REQUEST: Present everything from the line containing "has height=1055, width=2521." down to the end of the stored records as a Markdown table with the columns Row and Line, one numbered row per line and blank lines omitted. Leave the pictures out.

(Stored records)
■ ■ ■ ■

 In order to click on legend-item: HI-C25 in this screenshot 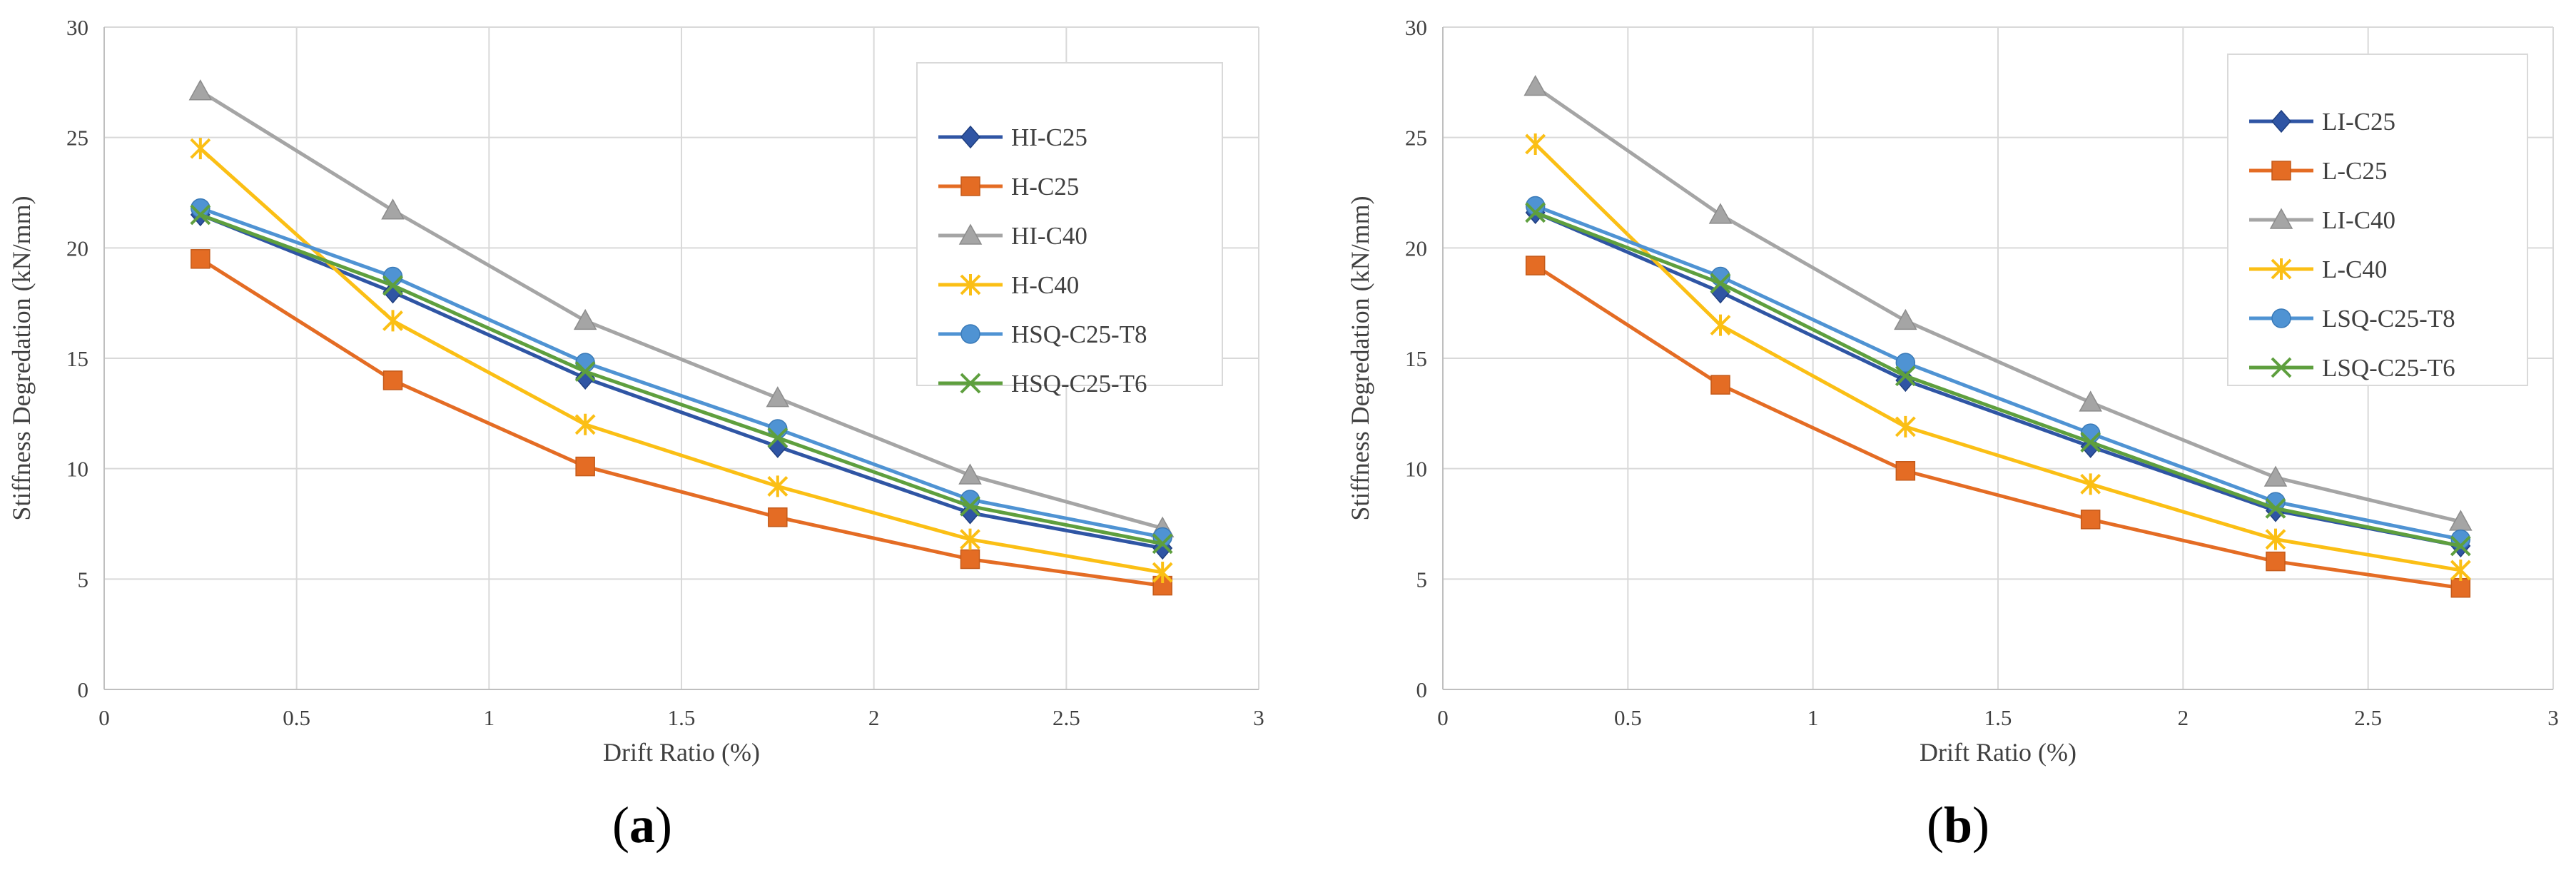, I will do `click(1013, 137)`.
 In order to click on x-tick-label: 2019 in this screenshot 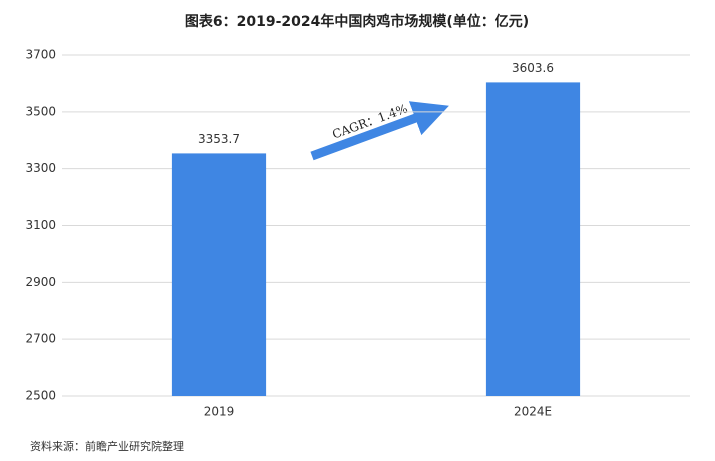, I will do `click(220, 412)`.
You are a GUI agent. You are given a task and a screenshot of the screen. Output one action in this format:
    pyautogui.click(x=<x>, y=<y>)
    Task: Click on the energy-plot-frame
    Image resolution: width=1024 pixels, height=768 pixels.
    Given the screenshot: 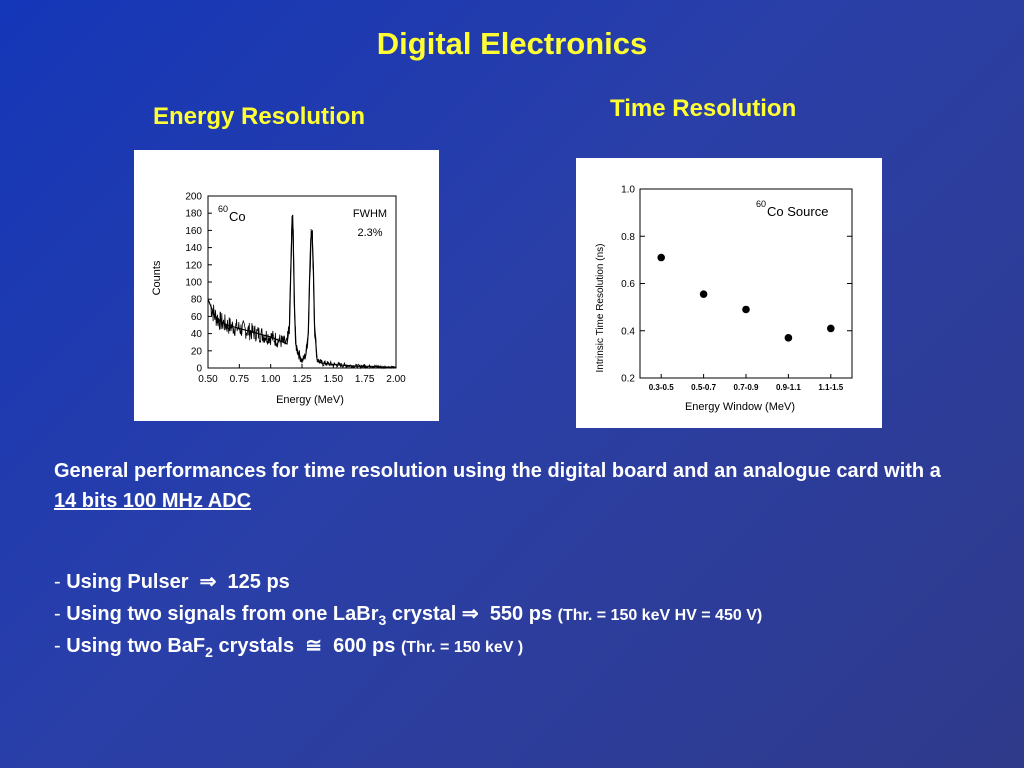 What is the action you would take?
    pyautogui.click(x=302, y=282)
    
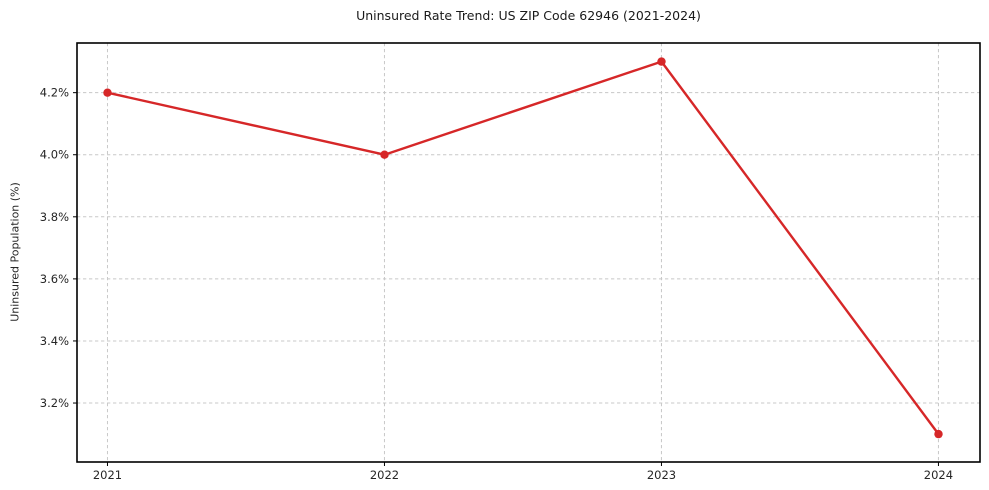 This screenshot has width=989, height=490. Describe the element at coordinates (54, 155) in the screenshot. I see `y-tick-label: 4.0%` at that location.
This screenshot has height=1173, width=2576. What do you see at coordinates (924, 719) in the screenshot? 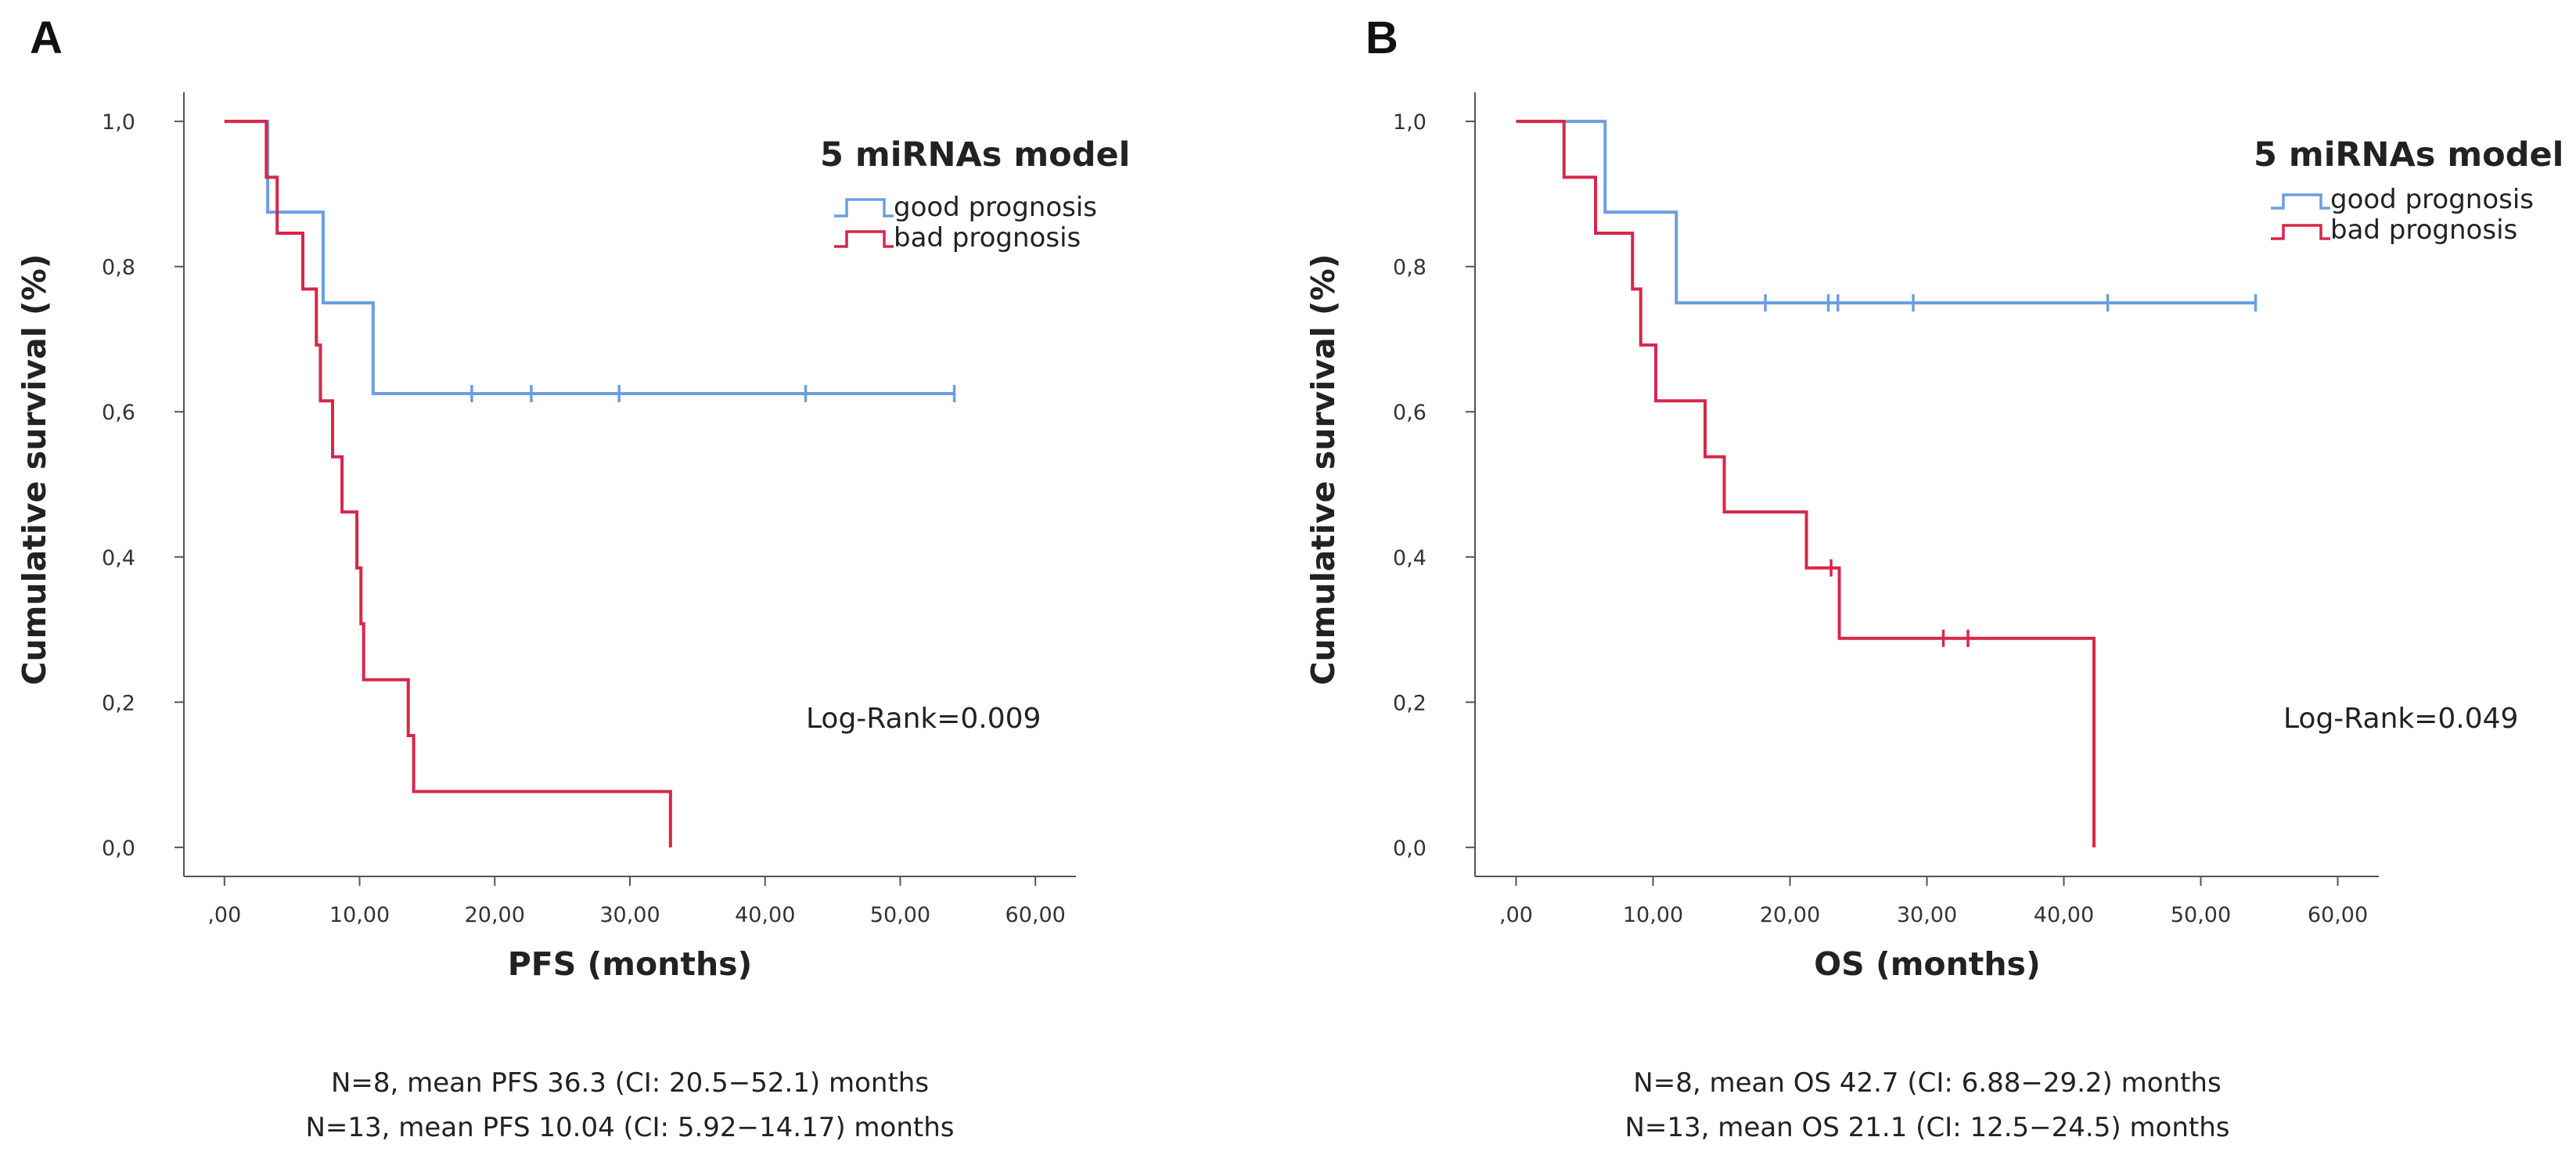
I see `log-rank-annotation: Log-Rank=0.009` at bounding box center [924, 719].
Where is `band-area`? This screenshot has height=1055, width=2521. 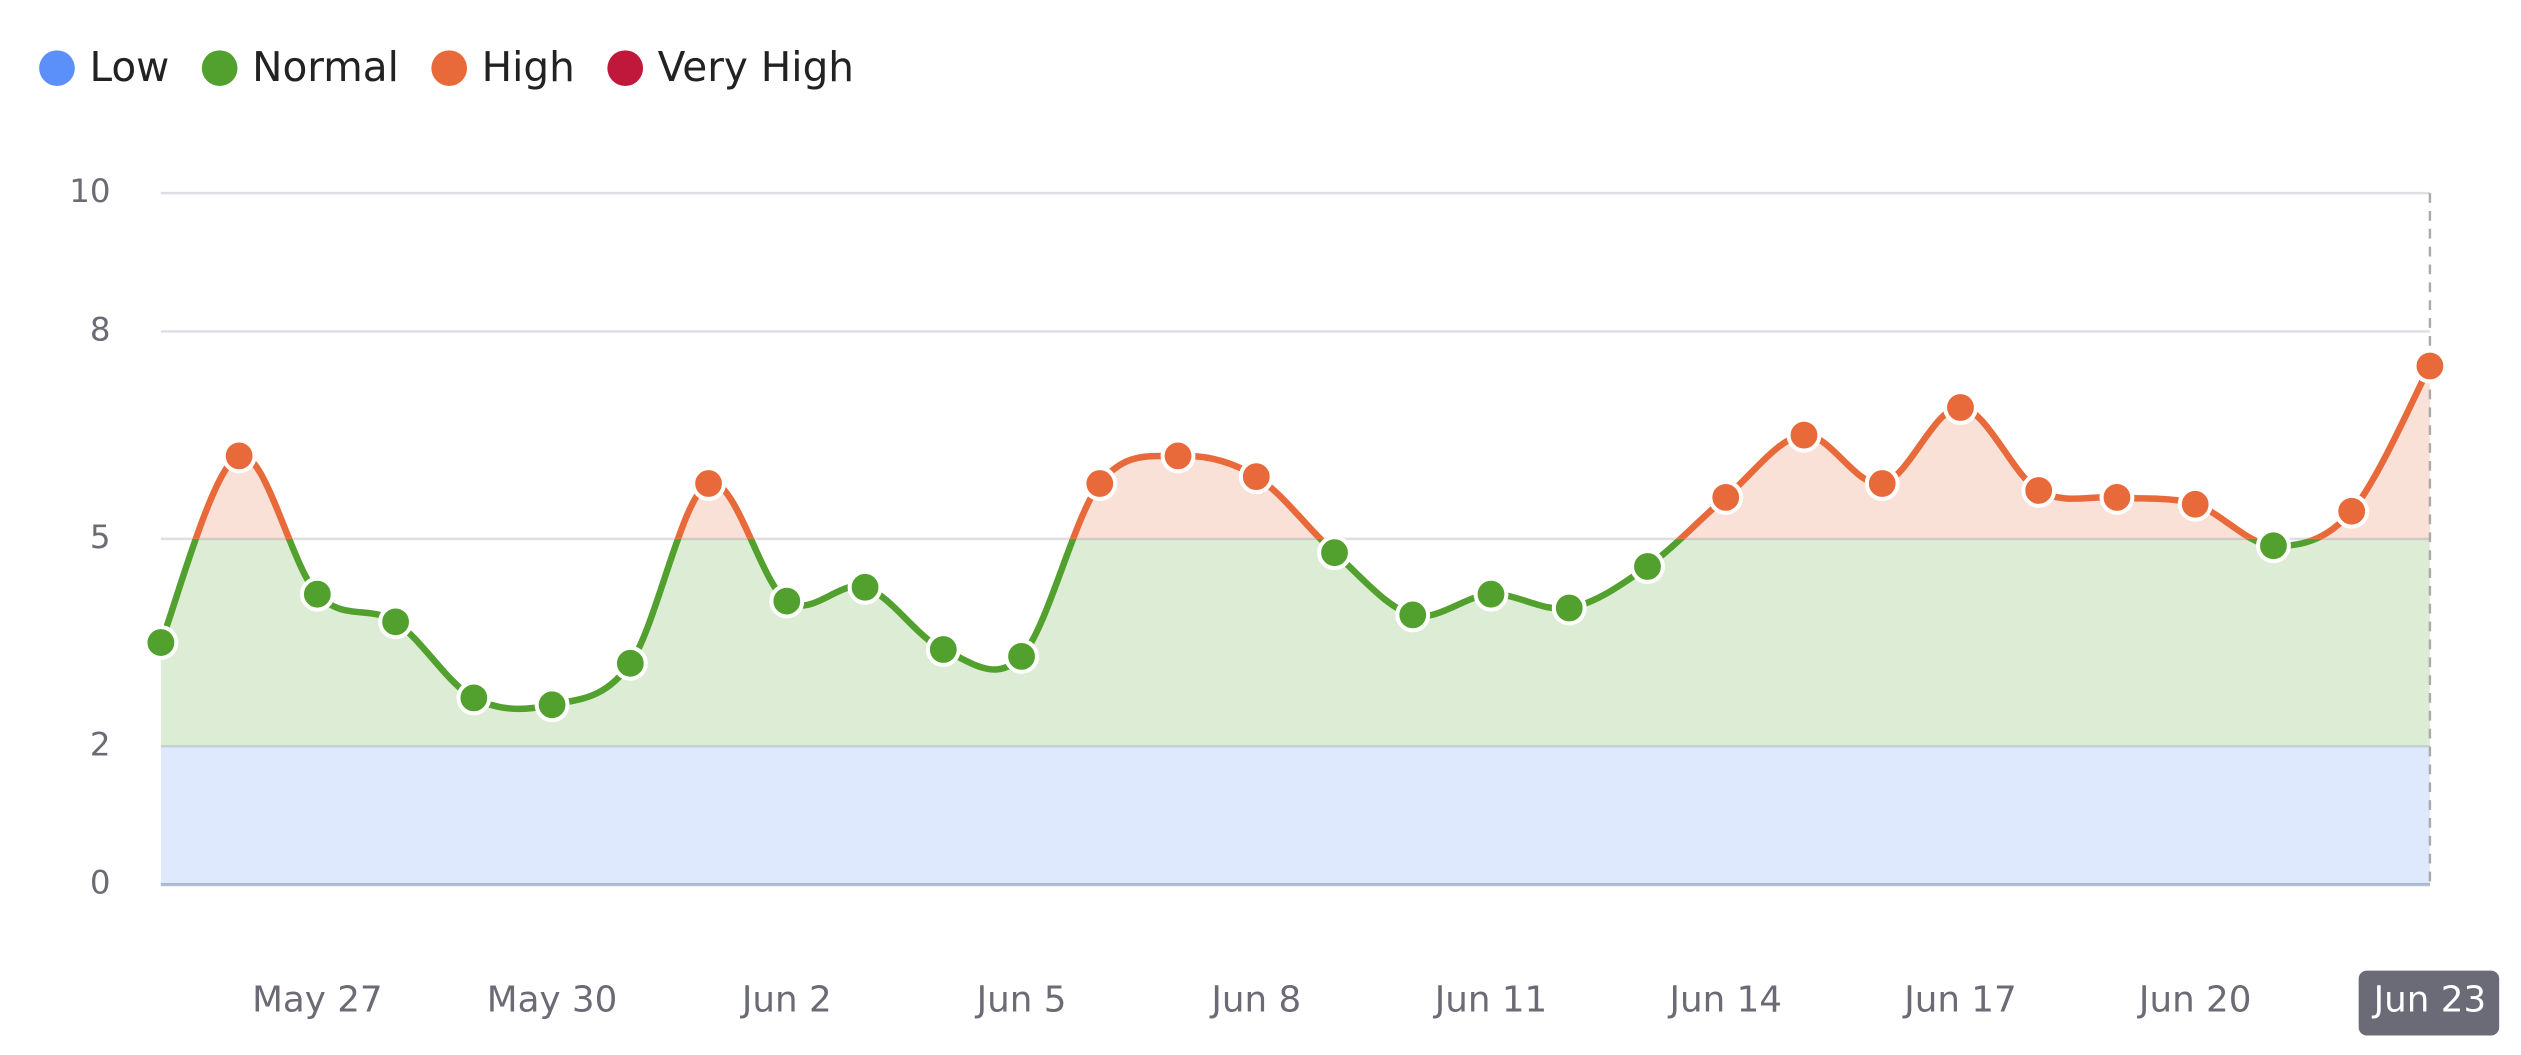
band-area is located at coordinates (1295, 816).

■ ■ ■ ■

ANSWER SECTION:
| Row | Line |
|---|---|
| 1 | Where is `band-area`? This screenshot has height=1055, width=2521.  |
| 2 | band-area is located at coordinates (1295, 816). |